On October 9, the Infant Plaintiff was born at the Defendant Hospital at 30-4/7 weeks gestation, weighing 1350 grams with normal APGAR scores and a normal cord pH. That same day, she received an ultrasound of the head which was unremarkable. Shortly after birth, umbilical artery (UAC) and venous (UVC) catheters were placed for ongoing care. At 4:10 p.m., as a final step during UVC placement, a chest x-ray was taken to confirm proper placement of the catheter before it was secured in place.
Five minutes later at 4:15 p.m., a repeat chest x-ray revealed that the umbilical venous catheter had advanced into the heart, to the level of the right atrium. In accordance with the standards of care, umbilical venous catheters may not remain in the heart because they can result in damage, including cardiac irritation, perforation and/or tamponade. When a chest x-ray confirms catheter presence in the heart, it must be immediately withdrawn.
The Plaintiff alleged that the Defendant’s personnel negligently failed to properly reposition the catheter despite x-ray evidence of its improper location. Another repeat chest x-ray at 7:30 p.m. that same day confirmed that the umbilical venous catheter had advanced further so that its tip was high in the right atrium. Tragically, the second report was negligently ignored. On October 10, at 7:32 a.m., a third chest x-ray was taken which again confirmed the inappropriate position of the catheter, in violation of the standards of care.
Thereafter, at 8:00 a.m., the infant became hypotensive, with a dampened wave form which was not correlating with the non-invasive blood pressure. At 8:25 a.m., a doctor was finally called to assess her hypotension which now showed significantly a dampened waveform. As well, the nurses could not obtain any blood pressure in her lower extremities. By 8:30 a.m., the infant’s blood pressure was 18/15 — at which point she was hypoxic, severely hypotensive and markedly bradycardic. By 8:37 a.m., she was profoundly hypoxic with an oxygen saturation level of 49%, and a blood pressure of 29/24. Resuscitative efforts were begun with chest compressions and Epinephrine administration.
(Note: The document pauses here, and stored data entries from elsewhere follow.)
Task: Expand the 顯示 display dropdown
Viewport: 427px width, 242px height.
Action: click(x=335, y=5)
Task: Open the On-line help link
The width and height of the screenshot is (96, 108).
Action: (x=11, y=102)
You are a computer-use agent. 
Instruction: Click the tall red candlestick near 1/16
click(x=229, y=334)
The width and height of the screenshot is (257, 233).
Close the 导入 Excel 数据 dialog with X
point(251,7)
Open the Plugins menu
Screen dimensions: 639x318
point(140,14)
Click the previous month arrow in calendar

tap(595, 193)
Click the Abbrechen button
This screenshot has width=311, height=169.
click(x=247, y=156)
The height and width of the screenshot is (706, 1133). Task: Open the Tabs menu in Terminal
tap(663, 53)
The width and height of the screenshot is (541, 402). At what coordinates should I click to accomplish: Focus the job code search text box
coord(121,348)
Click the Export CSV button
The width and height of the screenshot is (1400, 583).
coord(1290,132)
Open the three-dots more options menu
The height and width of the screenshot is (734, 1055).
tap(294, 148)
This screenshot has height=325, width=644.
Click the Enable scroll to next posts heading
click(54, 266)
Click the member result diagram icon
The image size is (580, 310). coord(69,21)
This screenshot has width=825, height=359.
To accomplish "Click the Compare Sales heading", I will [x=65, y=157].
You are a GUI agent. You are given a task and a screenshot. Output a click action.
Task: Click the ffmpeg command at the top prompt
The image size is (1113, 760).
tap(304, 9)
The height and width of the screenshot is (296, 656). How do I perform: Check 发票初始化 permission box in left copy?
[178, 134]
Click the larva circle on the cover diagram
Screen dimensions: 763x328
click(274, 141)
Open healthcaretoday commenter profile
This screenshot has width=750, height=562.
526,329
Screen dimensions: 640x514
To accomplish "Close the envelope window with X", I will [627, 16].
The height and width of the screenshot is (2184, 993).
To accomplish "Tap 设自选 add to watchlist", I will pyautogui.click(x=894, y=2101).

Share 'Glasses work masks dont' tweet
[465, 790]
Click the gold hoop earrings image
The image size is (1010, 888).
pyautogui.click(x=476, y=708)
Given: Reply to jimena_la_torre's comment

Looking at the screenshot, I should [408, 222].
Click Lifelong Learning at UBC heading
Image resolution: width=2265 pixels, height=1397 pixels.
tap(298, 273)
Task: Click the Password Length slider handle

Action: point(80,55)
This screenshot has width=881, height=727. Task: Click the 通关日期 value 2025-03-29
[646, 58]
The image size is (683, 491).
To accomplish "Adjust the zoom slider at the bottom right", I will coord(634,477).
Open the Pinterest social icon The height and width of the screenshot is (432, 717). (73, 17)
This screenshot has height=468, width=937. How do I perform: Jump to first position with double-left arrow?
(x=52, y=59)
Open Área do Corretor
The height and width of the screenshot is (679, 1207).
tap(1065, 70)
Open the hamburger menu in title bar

Finally at 8:50 a.m., the UVC was withdrawn. However, by that time, the infant suffered a large pericardial effusion due to catheter perforation, with cardiac tamponade confirmed by echocardiogram. The ongoing tamponade caused hypotension, bradycardia, and a profound decrease in cerebral perfusion, resulting in an hypoxic ischemic encephalopathy.
The Infant Plaintiff required pericardiocentesis which was finally performed at approximately 10:10 a.m. By then, she had suffered significant metabolic acidosis, acute tubular necrosis (kidney damage) and a severe hypoxic and ischemic event, which led to global and irreversible hypoxic brain injury.